= SET TASK 1 =
Decide whether each statement below agrees with the excerpt on defensive database patterns. For each, answer yes or no and quote the deciding words of the excerpt.
(a) The agent-cleanup.sh wrapper runs in dry-run mode unless told otherwise.
(b) The excerpt recommends a confirmation dialog before every database operation.
(c) An agent about to delete 40% of a table is allowed to proceed.
= SET TASK 2 =
Transcribe the excerpt on defensive database patterns from "1. Transaction Wrappers" up to and including "is too large.".

= EXCERPT PROVIDED =
»»

A confirmation dialog before every database operation doesn't solve anything. It just adds a speed bump that people learn to ignore within days.

Defensive Patterns That Actually Work

Enough doom. Here's what an engineering team can actually build to prevent the 2:47 AM call.

1. Transaction Wrappers with Sanity Checks

Never let an agent execute raw destructive SQL. Wrap everything in a transaction that checks the blast radius before committing:

import psycopg2

def safe_delete(conn, table: str, condition: str, max_affected_pct: float = 0.01):
    """
    Delete rows only if the affected count is below a percentage threshold.
    Rolls back automatically if the blast radius is too large.
    """
    with conn.cursor() as cur:
        # Start transaction
        cur.execute("BEGIN;")

        # Count what we're about to destroy
        cur.execute(f"SELECT COUNT(*) FROM {table} WHERE {condition};")
        affected = cur.fetchone()[0]

        cur.execute(f"SELECT COUNT(*) FROM {table};")
        total = cur.fetchone()[0]

        if total == 0:
            conn.rollback()
            raise ValueError(f"Table {table} is empty. Aborting.")

        pct = affected / total

        if pct > max_affected_pct:
            conn.rollback()
            raise ValueError(
                f"BLOCKED: Would delete {affected}/{total} rows "
                f"({pct:.1%}). Threshold is {max_affected_pct:.1%}. "
                f"Requires manual approval."
            )

        cur.execute(f"DELETE FROM {table} WHERE {condition};")
        conn.commit()
        return affected

That max_affected_pct parameter is the key. An agent cleaning up a handful of stale rows? Fine. An agent about to delete 40% of a table? Blocked. Logged. Escalated to a human.

2. Dry-Run Mode for Every Destructive Operation

Every agent-triggered operation should support a dry-run flag. Show what would happen without actually doing it:

#!/bin/bash
# agent-cleanup.sh -- wrapper that forces dry-run by default

DRY_RUN=${DRY_RUN:-true}
TABLE=$1
CONDITION=$2

echo "=== Agent Cleanup Request ==="
echo "Table:     $TABLE"
echo "Condition: $CONDITION"
echo "Dry run:   $DRY_RUN"
echo ""

# Always show the plan first
AFFECTED=$(psql -t -c "SELECT COUNT(*) FROM $TABLE WHERE $CONDITION;")
echo "Rows that would be affected: $AFFECTED"

if [ "$DRY_RUN" = "true" ]; then
    echo ""
    echo "DRY RUN: No changes made. Set DRY_RUN=false to execute."
    exit 0
fi

# Require explicit confirmation token (not just a flag)
if [ "$CONFIRM_TOKEN" != "$(date +%Y%m%d)-delete-$TABLE" ]; then
    echo "ERROR: Invalid confirmation token."

««

= ROWS =
»»

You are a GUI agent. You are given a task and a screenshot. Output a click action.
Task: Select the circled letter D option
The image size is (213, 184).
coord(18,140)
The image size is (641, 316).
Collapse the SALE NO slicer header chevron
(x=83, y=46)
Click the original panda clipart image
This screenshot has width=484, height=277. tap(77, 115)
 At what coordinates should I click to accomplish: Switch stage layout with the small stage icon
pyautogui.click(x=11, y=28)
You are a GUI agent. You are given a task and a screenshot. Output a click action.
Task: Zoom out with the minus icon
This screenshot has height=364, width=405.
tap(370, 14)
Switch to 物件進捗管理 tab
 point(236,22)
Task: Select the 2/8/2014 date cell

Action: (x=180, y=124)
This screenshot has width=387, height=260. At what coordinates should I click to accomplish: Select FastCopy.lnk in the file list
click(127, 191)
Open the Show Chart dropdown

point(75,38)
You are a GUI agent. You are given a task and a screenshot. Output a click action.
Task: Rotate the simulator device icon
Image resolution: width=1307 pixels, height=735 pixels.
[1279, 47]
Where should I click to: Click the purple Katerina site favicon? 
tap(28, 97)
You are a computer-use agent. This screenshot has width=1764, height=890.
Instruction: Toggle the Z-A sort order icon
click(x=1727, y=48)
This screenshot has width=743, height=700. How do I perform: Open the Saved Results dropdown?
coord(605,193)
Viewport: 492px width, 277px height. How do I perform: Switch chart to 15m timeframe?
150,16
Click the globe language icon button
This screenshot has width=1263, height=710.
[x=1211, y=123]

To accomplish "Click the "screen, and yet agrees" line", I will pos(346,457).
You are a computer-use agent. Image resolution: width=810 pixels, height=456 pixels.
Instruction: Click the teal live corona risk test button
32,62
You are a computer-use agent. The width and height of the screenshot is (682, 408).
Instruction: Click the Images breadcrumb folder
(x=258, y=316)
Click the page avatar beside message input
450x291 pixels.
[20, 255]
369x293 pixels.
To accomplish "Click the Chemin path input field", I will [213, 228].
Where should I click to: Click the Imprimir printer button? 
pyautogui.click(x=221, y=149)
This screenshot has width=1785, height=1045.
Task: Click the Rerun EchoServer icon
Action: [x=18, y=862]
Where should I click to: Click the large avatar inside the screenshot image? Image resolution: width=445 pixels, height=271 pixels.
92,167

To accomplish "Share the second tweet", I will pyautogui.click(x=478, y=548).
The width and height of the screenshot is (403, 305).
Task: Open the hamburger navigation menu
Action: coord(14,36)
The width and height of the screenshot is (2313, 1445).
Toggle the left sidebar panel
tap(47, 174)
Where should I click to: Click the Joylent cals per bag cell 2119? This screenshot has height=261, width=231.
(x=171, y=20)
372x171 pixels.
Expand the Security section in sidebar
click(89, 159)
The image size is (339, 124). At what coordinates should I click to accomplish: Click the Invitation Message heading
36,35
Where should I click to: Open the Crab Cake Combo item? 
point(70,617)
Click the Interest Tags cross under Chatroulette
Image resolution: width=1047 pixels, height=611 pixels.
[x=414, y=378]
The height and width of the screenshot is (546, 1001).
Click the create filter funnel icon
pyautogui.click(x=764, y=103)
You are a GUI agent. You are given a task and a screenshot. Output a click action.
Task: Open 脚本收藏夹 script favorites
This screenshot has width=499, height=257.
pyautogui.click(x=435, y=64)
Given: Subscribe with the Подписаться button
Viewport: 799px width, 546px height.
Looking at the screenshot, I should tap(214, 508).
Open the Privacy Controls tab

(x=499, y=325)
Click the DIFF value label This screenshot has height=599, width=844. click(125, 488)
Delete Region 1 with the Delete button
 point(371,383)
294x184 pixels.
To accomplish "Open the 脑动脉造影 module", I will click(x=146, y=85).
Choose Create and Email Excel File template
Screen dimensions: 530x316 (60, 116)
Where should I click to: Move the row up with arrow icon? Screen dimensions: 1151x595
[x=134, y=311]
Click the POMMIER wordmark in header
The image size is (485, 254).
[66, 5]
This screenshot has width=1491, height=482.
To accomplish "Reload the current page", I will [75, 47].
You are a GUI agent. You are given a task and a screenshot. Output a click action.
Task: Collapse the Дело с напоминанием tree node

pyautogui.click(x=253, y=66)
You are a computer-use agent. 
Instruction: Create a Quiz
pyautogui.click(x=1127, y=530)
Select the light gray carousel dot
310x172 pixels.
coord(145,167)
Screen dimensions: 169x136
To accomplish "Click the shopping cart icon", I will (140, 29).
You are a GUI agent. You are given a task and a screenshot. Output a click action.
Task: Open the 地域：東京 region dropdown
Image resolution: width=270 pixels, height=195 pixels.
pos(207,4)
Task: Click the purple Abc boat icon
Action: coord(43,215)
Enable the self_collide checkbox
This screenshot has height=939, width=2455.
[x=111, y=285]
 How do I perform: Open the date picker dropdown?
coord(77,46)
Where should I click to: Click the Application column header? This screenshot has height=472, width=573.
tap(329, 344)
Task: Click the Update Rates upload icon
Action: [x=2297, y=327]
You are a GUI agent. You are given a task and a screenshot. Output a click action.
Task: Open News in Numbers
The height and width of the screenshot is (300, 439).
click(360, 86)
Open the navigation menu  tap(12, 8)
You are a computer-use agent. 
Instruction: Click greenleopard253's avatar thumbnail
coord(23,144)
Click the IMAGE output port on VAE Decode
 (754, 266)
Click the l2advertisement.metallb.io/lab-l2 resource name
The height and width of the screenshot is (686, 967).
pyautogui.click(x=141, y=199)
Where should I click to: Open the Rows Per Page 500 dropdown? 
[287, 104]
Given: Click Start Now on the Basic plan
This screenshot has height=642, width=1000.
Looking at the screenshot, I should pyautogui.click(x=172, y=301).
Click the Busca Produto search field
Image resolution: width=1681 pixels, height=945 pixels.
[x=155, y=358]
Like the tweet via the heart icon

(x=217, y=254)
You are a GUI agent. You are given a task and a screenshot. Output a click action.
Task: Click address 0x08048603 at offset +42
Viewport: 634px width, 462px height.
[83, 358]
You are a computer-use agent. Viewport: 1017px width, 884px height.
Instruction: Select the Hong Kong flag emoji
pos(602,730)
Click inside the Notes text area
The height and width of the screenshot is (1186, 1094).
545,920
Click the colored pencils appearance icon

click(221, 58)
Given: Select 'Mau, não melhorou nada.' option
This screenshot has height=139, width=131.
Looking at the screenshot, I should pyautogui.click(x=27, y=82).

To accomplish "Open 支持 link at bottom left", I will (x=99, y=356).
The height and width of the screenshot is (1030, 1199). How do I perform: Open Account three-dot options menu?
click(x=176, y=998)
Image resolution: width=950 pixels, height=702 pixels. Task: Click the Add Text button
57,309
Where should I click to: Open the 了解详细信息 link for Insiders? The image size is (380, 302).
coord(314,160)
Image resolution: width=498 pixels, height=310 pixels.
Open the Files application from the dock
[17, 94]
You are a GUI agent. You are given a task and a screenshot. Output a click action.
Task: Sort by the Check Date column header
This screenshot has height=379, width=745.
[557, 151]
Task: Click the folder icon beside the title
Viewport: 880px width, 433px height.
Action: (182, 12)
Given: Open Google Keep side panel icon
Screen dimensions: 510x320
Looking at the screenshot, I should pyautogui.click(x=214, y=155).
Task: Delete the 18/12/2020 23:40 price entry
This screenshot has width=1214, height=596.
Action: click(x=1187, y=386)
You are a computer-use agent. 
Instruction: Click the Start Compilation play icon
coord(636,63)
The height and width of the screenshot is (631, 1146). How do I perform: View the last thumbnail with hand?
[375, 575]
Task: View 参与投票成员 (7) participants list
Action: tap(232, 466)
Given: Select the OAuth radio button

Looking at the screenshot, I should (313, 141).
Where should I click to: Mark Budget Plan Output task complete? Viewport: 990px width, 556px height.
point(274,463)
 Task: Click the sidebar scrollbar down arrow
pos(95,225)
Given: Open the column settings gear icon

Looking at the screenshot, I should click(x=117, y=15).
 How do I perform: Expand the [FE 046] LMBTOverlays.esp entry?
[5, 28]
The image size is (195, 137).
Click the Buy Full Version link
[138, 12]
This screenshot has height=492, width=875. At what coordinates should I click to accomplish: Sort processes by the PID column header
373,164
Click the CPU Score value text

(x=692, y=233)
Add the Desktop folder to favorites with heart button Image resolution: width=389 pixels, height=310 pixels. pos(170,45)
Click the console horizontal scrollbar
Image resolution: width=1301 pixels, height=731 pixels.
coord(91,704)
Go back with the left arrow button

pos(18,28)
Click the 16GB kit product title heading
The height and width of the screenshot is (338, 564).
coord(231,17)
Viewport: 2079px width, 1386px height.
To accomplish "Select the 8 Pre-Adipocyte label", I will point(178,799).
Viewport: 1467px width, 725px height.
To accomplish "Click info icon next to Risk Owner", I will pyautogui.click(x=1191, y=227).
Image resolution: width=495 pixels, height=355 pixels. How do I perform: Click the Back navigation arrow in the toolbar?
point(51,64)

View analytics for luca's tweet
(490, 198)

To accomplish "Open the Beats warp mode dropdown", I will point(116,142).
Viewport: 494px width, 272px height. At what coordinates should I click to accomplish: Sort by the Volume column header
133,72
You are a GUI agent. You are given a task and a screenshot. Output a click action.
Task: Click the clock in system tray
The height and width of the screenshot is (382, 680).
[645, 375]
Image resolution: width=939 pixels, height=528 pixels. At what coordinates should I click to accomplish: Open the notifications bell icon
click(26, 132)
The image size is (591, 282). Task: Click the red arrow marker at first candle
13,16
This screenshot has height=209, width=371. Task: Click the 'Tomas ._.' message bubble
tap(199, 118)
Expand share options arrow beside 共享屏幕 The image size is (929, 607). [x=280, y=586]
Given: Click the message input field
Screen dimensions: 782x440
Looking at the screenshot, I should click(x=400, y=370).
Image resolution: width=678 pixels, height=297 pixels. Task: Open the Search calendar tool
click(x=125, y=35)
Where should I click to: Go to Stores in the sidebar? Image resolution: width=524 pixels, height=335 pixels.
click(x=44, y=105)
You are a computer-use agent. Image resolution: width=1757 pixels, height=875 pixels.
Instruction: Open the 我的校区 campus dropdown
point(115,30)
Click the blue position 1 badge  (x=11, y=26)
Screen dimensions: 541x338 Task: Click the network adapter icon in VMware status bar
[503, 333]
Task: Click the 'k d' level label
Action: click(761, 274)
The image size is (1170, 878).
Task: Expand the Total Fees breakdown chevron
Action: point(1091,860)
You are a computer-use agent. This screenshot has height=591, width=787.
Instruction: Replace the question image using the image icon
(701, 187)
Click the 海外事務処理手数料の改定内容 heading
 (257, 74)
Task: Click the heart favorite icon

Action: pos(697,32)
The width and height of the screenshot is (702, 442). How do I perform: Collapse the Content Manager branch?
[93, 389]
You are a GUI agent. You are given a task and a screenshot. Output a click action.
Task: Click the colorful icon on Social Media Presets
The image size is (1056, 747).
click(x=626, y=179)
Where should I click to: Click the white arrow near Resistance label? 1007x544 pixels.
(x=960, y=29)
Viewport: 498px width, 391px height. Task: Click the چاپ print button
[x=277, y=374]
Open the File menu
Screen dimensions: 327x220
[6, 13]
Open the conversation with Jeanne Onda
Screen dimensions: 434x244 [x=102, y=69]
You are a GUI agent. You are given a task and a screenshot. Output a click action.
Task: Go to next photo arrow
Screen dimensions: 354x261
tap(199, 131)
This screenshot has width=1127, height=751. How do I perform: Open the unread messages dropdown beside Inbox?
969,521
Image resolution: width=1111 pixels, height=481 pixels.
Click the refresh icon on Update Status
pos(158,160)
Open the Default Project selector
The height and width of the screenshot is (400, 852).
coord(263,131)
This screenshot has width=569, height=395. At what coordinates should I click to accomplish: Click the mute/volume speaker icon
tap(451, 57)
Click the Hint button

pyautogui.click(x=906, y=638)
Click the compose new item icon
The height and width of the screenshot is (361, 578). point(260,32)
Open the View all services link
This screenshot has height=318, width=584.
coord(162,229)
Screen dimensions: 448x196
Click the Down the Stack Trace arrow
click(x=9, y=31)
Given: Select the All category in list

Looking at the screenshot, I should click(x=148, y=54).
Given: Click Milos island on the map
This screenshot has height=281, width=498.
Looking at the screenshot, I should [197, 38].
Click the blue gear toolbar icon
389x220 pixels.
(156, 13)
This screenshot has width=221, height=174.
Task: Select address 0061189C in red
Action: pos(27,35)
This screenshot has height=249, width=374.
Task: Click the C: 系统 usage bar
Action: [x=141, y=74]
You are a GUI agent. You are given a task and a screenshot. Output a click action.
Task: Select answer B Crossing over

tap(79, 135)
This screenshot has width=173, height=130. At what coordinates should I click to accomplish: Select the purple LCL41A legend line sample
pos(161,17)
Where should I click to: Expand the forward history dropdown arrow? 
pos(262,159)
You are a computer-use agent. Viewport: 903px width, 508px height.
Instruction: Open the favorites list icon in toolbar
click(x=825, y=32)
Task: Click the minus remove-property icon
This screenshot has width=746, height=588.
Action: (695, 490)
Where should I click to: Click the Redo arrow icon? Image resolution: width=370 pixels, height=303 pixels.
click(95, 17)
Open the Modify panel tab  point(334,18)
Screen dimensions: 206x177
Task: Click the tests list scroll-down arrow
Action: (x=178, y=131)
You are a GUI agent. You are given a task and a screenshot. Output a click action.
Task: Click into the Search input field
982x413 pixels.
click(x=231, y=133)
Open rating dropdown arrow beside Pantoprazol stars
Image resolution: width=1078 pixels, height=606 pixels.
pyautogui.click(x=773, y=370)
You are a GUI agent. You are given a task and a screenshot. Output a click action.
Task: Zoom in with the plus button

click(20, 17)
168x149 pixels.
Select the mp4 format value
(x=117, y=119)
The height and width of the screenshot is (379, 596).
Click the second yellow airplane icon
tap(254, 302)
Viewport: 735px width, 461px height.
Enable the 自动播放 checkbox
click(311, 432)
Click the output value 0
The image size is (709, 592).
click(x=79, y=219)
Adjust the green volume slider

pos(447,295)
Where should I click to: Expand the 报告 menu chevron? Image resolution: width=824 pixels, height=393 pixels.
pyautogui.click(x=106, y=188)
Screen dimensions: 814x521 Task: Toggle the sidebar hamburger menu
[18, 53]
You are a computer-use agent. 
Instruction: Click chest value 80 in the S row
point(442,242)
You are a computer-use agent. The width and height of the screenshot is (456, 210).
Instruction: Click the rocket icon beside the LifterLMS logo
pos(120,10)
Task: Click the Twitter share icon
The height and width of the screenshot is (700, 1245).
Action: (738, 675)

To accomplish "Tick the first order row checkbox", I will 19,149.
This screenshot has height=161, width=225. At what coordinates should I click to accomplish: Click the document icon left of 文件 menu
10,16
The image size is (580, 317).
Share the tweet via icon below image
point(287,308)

««

= EXERCISE SOLUTION 1 =
(a) Yes: "wrapper that forces dry-run by default"
(b) No: "A confirmation dialog before every database operation doesn't solve anything."
(c) No: "An agent about to delete 40% of a table? Blocked."

= EXERCISE SOLUTION 2 =
1. Transaction Wrappers with Sanity Checks

Never let an agent execute raw destructive SQL. Wrap everything in a transaction that checks the blast radius before committing:

import psycopg2

def safe_delete(conn, table: str, condition: str, max_affected_pct: float = 0.01):
    """
    Delete rows only if the affected count is below a percentage threshold.
    Rolls back automatically if the blast radius is too large.